* **What you should do**
Write out the entries below exactly, from the first line to the one with "Task: Click the down arrow page button", both ends included.

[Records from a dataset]
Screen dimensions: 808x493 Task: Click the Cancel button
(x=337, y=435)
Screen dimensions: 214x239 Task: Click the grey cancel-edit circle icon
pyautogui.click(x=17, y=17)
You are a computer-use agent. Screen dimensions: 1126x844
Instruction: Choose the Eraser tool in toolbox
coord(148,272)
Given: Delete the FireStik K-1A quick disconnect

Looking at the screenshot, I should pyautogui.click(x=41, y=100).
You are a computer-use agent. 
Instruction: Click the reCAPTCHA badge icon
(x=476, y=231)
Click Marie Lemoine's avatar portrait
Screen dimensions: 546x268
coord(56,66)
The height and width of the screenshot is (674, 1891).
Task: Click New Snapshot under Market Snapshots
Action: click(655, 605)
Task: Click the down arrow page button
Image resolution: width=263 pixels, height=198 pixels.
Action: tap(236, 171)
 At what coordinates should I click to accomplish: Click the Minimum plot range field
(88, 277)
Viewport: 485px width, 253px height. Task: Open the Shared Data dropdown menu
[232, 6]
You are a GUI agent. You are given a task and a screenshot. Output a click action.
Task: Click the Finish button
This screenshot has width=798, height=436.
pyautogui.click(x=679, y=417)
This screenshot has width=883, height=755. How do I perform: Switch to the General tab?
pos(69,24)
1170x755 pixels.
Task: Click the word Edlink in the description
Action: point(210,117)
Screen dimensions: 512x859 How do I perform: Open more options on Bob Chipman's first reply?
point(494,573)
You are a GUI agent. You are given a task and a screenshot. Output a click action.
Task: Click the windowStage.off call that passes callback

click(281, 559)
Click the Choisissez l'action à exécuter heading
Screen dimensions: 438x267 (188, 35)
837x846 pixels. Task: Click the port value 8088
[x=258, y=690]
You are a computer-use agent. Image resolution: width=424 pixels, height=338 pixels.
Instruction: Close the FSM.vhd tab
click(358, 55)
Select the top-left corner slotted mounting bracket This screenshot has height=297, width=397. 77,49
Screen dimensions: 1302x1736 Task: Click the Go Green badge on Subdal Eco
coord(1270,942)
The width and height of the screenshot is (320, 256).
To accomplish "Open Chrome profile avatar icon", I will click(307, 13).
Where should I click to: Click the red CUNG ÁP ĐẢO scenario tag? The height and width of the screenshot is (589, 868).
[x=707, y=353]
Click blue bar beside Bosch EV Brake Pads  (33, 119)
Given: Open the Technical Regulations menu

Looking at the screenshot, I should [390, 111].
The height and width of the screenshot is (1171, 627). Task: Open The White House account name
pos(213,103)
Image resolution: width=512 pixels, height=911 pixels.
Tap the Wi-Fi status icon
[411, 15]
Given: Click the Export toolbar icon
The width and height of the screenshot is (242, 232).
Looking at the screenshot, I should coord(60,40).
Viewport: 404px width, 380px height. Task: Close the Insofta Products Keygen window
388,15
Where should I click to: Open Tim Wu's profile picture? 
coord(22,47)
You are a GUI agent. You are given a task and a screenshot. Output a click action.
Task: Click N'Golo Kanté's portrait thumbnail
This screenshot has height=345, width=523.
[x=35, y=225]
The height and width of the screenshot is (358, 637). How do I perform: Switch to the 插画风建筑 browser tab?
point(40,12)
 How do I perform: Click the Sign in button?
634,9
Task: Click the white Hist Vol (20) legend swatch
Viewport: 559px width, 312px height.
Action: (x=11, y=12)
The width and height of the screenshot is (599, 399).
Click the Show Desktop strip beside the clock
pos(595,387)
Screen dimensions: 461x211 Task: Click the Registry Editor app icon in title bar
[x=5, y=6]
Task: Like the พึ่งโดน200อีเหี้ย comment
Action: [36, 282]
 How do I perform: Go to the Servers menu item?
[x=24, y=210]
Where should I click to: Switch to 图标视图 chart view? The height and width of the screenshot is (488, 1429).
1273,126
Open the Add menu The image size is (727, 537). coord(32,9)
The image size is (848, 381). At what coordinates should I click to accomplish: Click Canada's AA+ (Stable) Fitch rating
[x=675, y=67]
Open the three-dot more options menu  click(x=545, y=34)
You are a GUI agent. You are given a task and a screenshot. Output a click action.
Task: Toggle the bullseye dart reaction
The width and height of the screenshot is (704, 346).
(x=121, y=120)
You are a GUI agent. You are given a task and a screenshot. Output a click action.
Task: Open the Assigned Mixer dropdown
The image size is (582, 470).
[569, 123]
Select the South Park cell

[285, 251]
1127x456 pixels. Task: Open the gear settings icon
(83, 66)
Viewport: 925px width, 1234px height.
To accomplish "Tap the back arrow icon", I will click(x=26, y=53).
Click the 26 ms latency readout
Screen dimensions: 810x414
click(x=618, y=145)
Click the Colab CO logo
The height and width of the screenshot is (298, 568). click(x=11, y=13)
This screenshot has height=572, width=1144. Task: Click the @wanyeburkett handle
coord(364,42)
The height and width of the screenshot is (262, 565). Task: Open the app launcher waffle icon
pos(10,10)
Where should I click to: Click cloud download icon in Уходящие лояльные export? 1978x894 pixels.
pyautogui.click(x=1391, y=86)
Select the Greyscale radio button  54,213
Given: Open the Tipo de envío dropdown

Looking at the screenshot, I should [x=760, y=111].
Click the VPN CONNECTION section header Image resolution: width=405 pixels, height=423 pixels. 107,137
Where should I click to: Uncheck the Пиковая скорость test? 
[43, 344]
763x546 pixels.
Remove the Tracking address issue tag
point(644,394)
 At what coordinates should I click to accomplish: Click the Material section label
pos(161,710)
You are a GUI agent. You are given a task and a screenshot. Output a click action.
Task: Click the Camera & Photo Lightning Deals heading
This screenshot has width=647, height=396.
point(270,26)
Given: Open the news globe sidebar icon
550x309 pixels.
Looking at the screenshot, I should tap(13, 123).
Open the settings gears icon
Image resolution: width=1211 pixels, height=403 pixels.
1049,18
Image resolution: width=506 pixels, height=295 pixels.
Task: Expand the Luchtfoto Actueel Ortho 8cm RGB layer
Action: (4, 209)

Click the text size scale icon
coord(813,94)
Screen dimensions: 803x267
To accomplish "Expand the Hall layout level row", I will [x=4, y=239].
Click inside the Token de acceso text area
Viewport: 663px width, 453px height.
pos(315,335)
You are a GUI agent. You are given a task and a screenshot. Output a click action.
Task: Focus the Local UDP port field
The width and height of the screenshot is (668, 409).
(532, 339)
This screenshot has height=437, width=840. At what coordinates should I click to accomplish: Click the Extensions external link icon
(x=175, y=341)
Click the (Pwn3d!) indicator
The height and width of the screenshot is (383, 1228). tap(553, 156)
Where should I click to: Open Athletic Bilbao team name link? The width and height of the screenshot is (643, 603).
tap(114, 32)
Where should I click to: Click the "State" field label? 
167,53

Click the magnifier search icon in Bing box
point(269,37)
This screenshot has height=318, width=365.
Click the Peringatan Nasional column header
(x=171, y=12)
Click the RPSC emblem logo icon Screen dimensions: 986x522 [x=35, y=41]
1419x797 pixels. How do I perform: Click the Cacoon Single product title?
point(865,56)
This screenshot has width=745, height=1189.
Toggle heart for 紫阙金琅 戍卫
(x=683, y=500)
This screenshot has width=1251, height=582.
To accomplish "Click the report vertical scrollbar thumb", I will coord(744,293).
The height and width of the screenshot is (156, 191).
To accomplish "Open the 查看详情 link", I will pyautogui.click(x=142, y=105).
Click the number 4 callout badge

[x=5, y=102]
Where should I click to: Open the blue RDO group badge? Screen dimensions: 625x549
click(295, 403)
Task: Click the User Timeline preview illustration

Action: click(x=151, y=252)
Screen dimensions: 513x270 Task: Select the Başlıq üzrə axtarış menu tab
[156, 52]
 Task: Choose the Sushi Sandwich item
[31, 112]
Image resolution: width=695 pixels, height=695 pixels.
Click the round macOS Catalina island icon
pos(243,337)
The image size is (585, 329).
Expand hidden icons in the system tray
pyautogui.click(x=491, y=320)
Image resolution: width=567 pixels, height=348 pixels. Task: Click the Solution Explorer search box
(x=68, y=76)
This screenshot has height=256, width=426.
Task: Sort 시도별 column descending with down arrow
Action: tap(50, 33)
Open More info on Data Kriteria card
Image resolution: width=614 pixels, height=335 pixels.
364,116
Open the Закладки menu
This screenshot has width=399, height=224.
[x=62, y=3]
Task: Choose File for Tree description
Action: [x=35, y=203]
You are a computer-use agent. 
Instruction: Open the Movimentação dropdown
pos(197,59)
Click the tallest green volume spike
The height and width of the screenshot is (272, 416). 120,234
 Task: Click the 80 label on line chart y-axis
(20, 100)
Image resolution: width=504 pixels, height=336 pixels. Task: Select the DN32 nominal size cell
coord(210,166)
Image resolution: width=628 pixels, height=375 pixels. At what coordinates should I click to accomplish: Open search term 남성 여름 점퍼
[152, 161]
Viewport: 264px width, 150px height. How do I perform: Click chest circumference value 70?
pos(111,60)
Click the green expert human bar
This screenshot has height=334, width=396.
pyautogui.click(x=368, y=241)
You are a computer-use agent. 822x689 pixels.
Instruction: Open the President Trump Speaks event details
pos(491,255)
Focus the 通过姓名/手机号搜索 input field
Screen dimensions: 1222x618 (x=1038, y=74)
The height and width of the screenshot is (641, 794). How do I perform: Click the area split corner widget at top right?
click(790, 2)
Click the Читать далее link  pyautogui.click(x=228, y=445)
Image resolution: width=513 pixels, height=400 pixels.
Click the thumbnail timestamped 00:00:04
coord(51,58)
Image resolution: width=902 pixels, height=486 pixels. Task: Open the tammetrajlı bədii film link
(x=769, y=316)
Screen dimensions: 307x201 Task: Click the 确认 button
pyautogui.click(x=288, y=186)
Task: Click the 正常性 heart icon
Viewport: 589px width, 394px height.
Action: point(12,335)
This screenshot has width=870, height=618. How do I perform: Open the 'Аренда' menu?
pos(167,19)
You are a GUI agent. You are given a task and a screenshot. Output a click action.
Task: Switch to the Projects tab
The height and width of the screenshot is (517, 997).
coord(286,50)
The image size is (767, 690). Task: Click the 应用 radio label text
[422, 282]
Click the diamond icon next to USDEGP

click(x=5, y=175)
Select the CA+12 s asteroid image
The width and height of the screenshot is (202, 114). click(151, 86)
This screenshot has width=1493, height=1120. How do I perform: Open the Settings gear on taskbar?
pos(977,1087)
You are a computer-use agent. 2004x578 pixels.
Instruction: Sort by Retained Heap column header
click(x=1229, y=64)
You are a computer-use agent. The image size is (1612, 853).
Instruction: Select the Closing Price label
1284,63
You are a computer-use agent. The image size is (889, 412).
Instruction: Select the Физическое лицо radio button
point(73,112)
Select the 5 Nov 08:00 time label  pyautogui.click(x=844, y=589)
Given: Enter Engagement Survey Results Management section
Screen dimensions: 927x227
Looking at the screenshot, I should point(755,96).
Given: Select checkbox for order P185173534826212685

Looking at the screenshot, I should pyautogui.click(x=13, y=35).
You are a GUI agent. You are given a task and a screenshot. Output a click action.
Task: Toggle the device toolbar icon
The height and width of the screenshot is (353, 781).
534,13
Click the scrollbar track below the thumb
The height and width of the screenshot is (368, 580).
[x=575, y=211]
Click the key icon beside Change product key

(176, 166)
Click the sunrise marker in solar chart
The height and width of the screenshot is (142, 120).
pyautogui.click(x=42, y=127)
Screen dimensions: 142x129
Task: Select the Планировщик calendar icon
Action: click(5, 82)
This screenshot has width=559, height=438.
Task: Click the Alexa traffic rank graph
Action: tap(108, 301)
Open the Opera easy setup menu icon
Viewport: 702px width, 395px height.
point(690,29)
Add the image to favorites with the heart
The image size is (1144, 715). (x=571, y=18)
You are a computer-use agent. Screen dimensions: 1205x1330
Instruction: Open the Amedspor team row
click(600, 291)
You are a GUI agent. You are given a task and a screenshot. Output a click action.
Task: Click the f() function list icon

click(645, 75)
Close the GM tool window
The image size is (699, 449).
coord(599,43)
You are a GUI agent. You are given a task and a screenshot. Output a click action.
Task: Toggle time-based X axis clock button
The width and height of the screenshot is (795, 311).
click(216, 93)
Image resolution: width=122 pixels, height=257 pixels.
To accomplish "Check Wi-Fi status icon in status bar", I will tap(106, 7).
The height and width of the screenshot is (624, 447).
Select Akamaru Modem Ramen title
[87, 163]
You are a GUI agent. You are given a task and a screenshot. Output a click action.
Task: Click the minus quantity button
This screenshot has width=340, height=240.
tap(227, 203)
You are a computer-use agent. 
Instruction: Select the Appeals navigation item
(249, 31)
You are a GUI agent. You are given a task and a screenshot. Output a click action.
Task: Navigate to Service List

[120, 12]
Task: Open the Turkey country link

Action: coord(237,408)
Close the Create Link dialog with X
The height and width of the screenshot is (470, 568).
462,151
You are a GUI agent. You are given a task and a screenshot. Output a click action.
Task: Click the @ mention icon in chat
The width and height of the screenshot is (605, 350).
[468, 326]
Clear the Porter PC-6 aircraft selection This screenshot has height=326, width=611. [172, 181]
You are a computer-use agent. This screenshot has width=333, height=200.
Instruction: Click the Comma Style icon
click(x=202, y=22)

* **Completed exercise**
Screen dimensions: 808x493 Task: Click the Cancel button
(x=337, y=435)
Screen dimensions: 214x239 Task: Click the grey cancel-edit circle icon
pyautogui.click(x=17, y=17)
You are a computer-use agent. Screen dimensions: 1126x844
Instruction: Choose the Eraser tool in toolbox
coord(148,272)
Given: Delete the FireStik K-1A quick disconnect

Looking at the screenshot, I should pyautogui.click(x=41, y=100).
You are a computer-use agent. 
Instruction: Click the reCAPTCHA badge icon
(x=476, y=231)
Click Marie Lemoine's avatar portrait
Screen dimensions: 546x268
coord(56,66)
The height and width of the screenshot is (674, 1891).
Task: Click New Snapshot under Market Snapshots
Action: click(655, 605)
Task: Click the down arrow page button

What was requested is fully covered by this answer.